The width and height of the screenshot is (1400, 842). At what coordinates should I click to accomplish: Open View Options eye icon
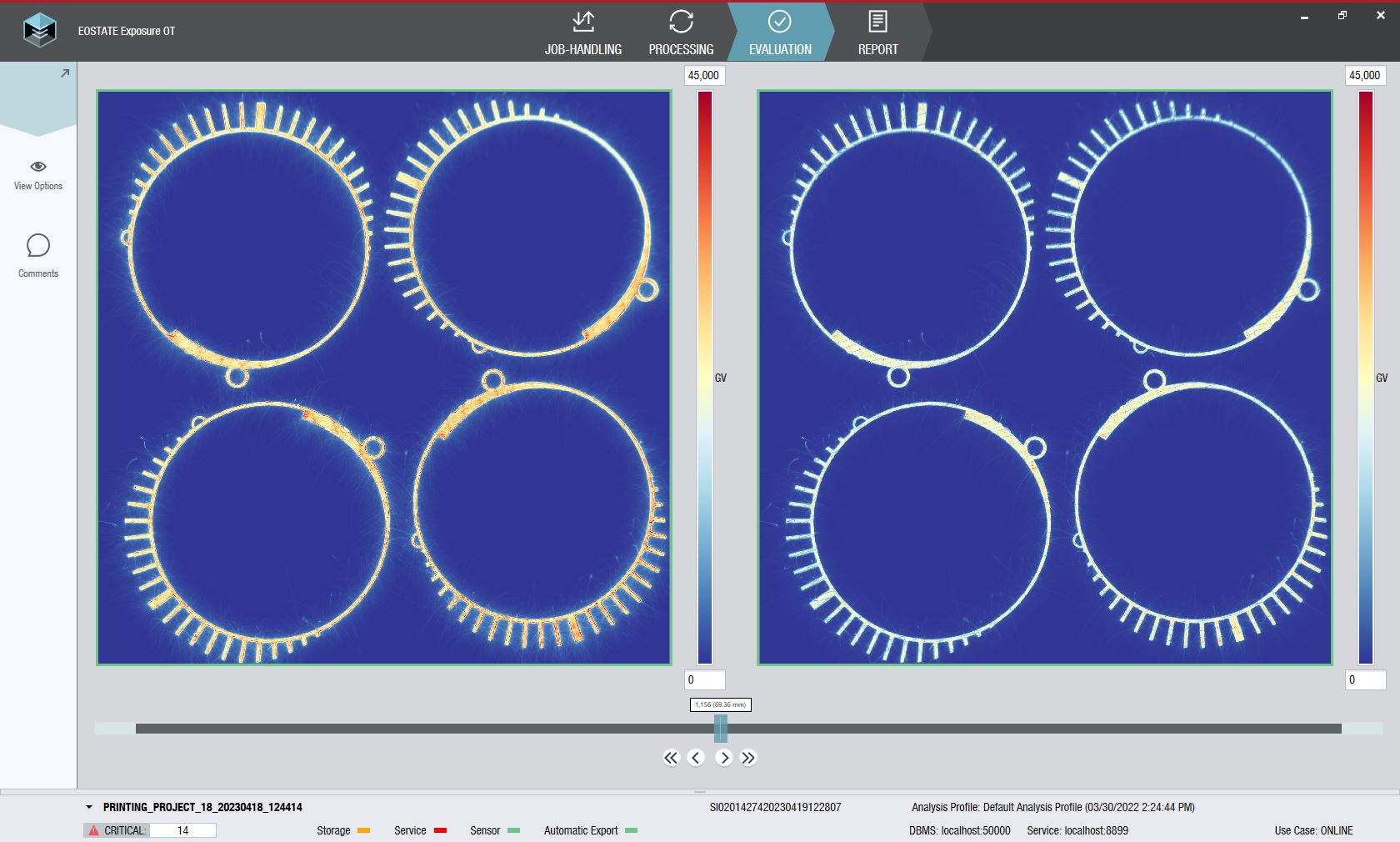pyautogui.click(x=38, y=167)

--

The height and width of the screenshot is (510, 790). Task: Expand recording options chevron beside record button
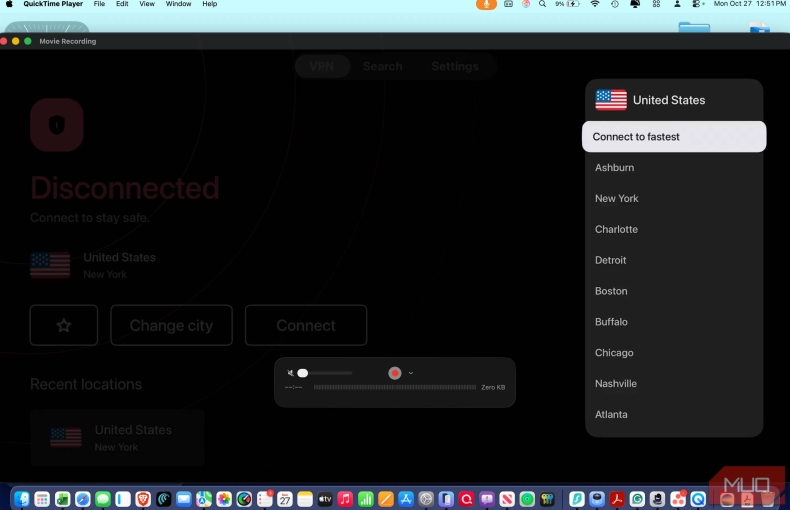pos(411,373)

--

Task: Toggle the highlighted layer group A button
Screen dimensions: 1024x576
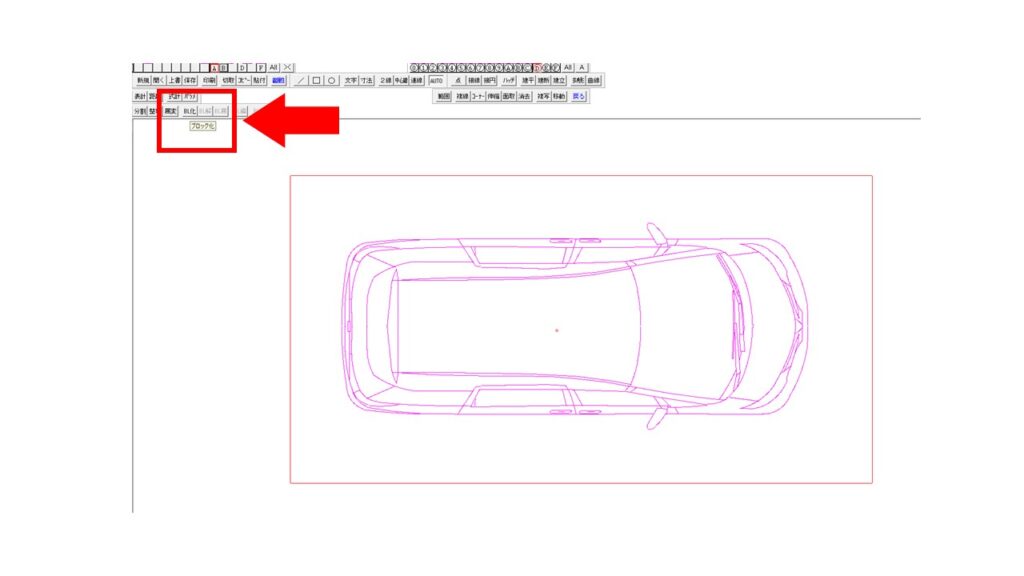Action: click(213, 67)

→ **WRITTEN REQUEST**
Report every line above that contains the word "width", copying each one in full. Case counts.

→ **OUTPUT**
The width and height of the screenshot is (1400, 842). At what coordinates should I click to accomplish: Open View Options eye icon
The height and width of the screenshot is (510, 790). Task: Expand recording options chevron beside record button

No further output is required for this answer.